— START —
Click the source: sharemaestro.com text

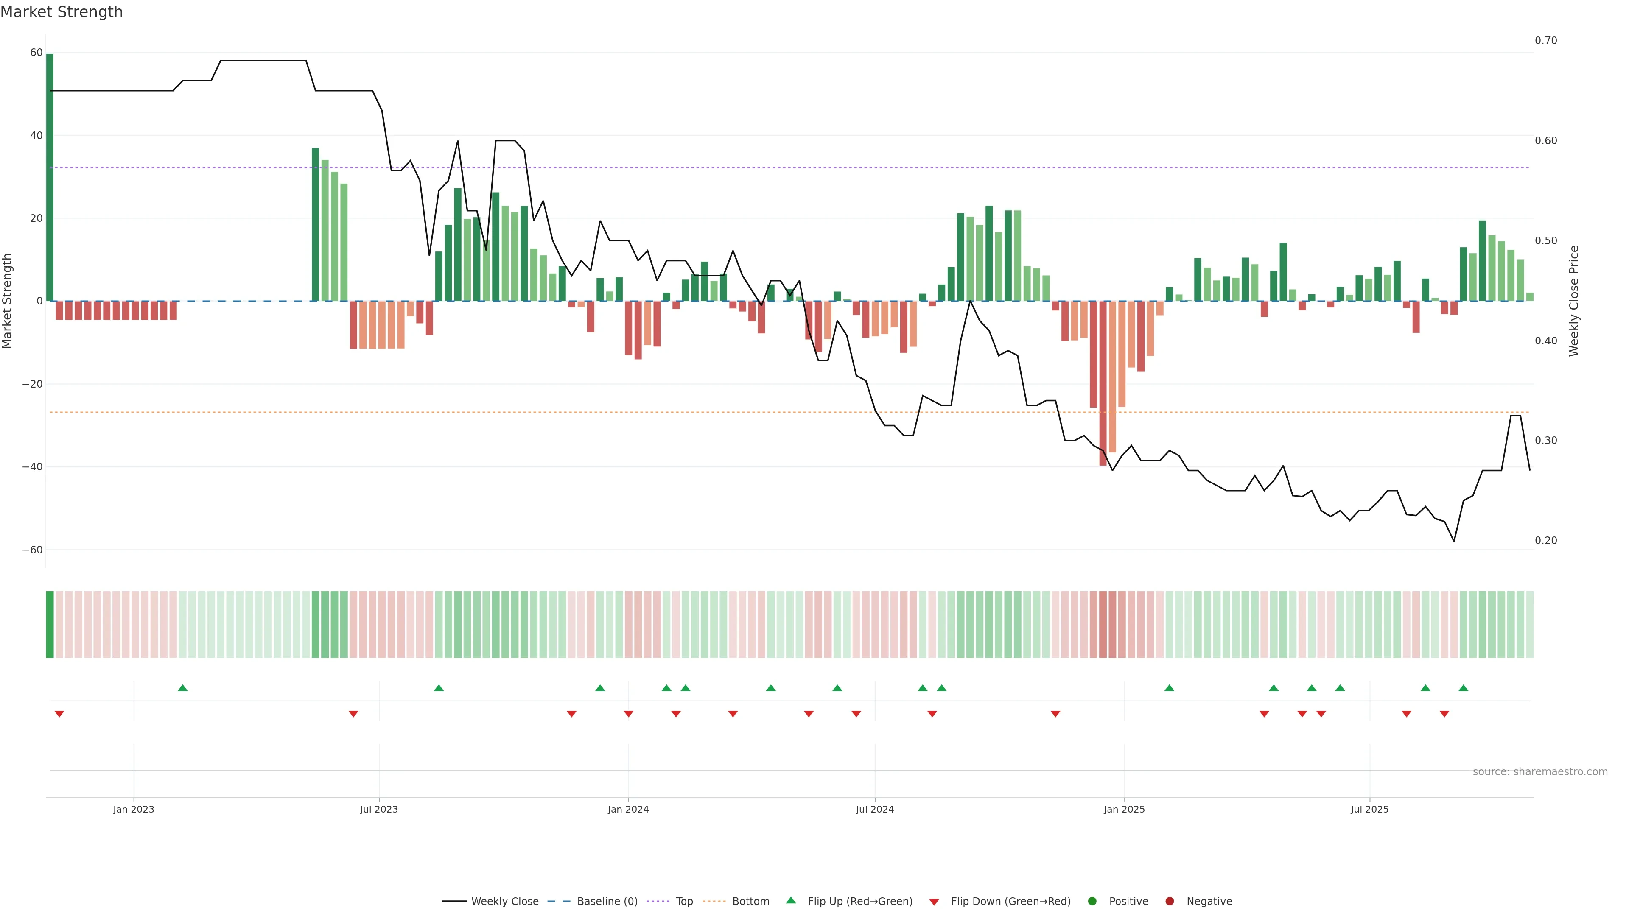[1540, 772]
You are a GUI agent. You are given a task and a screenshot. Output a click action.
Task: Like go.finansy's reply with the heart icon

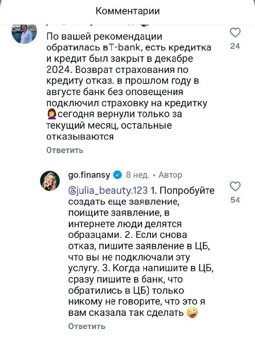tap(235, 186)
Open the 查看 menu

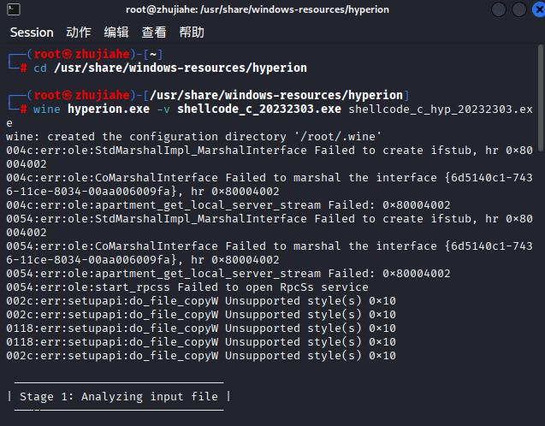click(154, 33)
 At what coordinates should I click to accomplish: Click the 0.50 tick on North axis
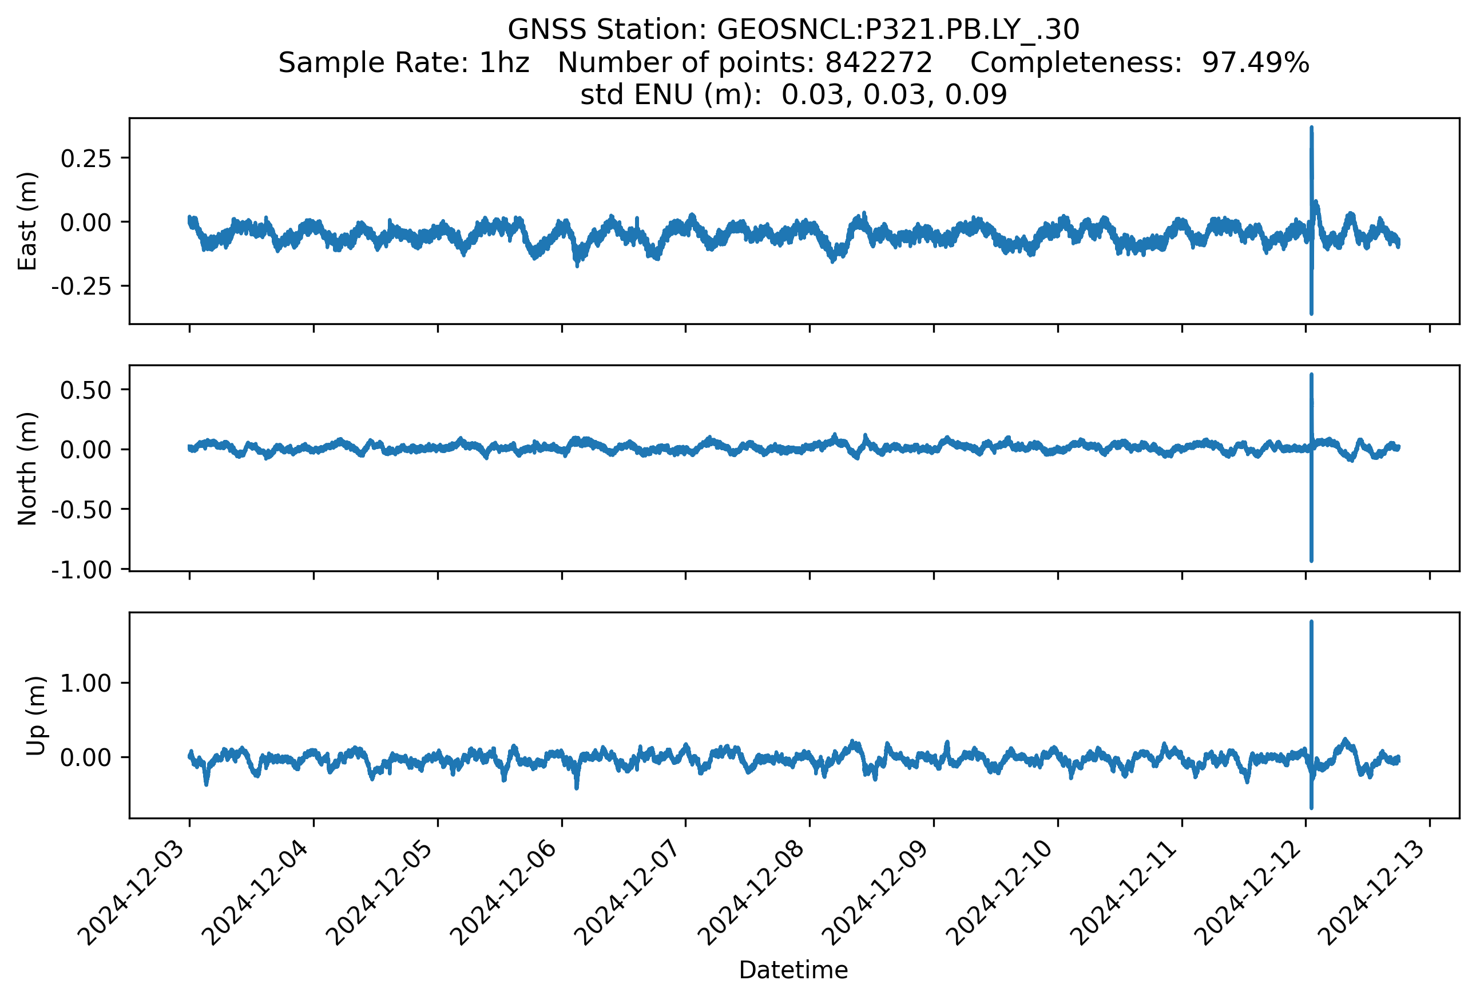pyautogui.click(x=86, y=390)
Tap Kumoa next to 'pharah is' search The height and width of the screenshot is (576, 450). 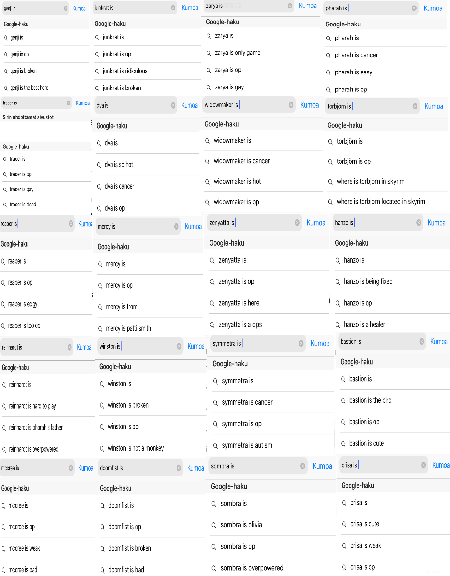click(x=433, y=8)
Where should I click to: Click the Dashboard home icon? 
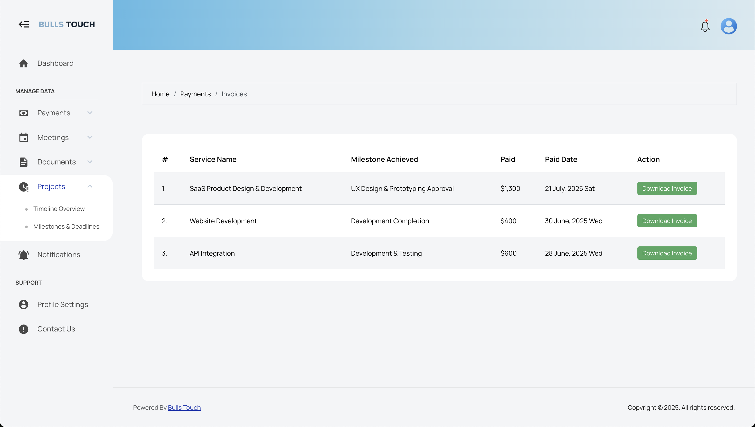[23, 63]
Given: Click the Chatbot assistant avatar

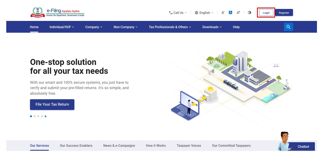Looking at the screenshot, I should tap(284, 141).
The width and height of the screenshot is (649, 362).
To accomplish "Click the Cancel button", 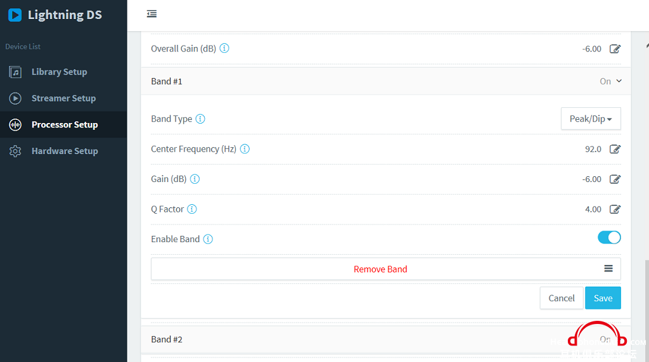I will [562, 298].
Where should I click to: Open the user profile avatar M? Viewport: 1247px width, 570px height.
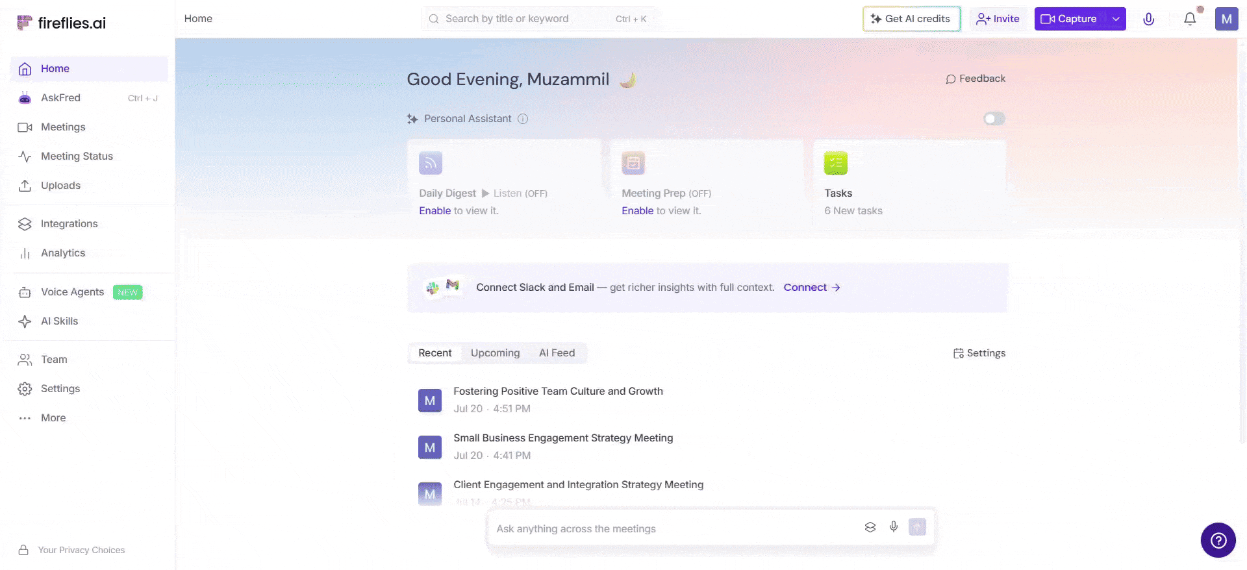1226,19
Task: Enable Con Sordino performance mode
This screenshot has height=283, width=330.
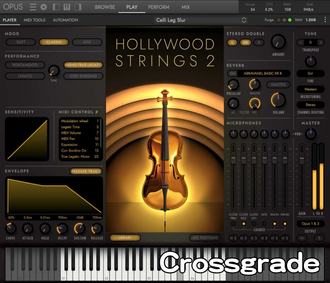Action: 83,76
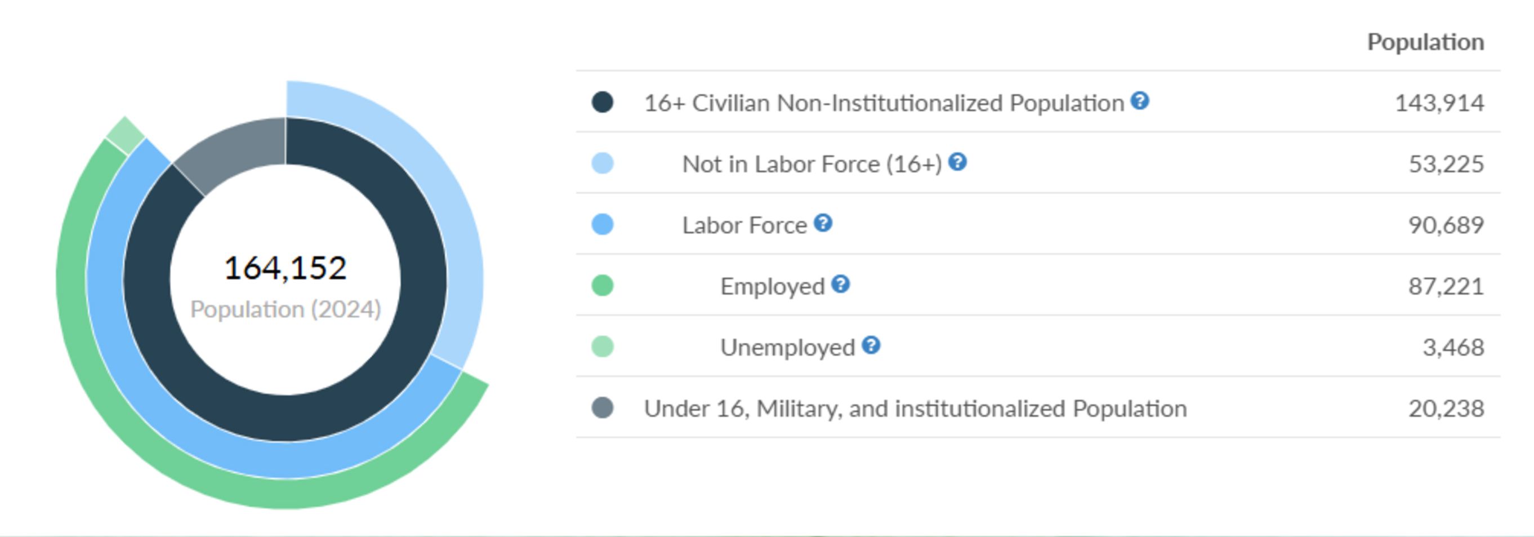Select the Under 16, Military, and institutionalized Population row

1038,408
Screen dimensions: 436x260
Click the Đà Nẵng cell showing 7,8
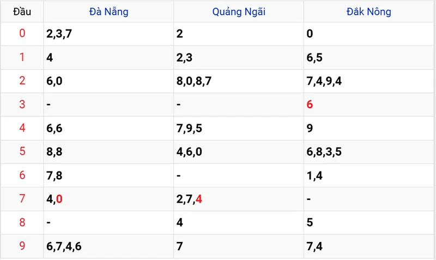click(55, 175)
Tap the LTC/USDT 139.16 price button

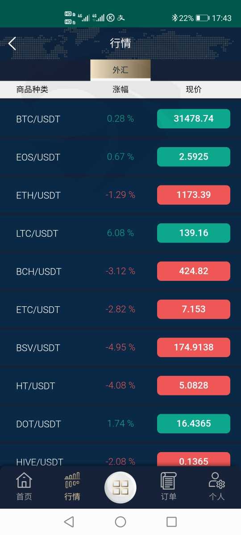194,233
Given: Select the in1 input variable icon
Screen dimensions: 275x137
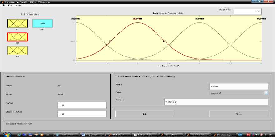Looking at the screenshot, I should tap(18, 23).
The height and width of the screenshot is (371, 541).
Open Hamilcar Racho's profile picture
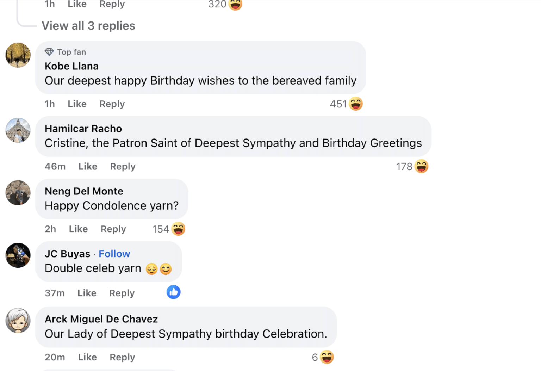18,130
— END —
- [Work instructions] Pull out each line of the records above that contains the word "Open" and list those lines.

- [Response to the exercise]
Open the 查看 menu
Where should I click to: Open the user profile avatar M? Viewport: 1247px width, 570px height.
Open Hamilcar Racho's profile picture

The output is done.